The new force is attractive in nature as the charges are in opposite sign and the magnitude of the new force is $\bold{4 \times 10^{-6} N}$.

Solution:

The old charges are +2μC and +6μC. If an additional charge of -4μC is added in that then the new charges will be -2μC and 2μC respectively.

The force between the two old point charges is 12N. As they both are positive charges, they repel each other.
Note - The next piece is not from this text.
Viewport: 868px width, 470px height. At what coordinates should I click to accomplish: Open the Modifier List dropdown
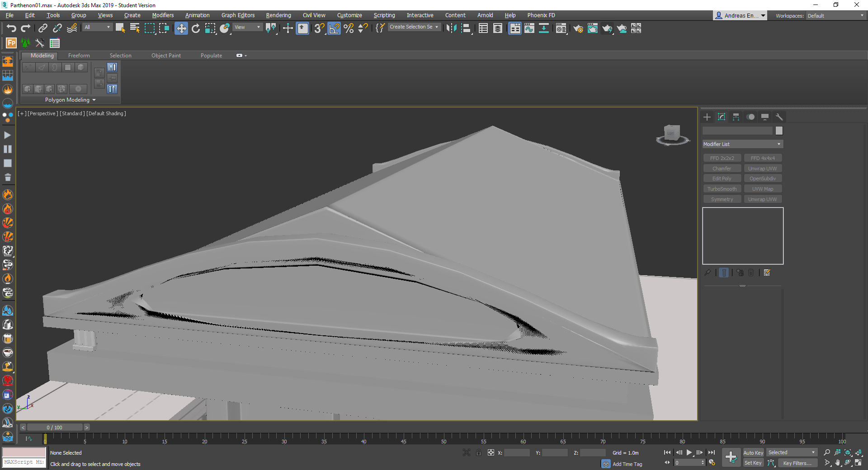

So the distance between the two charges can be found from coulomb’s law.

$F=k \frac{q q^{\prime}}{r^{2}}$

$12=9 \times 10^{9} \times \frac{2 \times 10^{-6} \times 6 \times 10^{-6}}{r^{2}}$

$r^{2}=\frac{9 \times 2 \times 6 \times 10^{3}}{12}=9 \times 10^{3}$

The distance found can be used in the force between the new charges -2μC and 2μC.

$F=9 \times 10^{9} \times \frac{2 \times 10^{-6} \times-2 \times 10^{-6}}{9 \times 10^{3}}$

$F=-\frac{9 \times 2 \times 2 \times 10^{9-6-6-3}}{9}=-4 \times 10^{-6} N$

So, the new force is attractive in nature as the charges are in opposite sign and the magnitude of the new force is $\bold{4 \times 10^{-6} \mathrm{N}.}$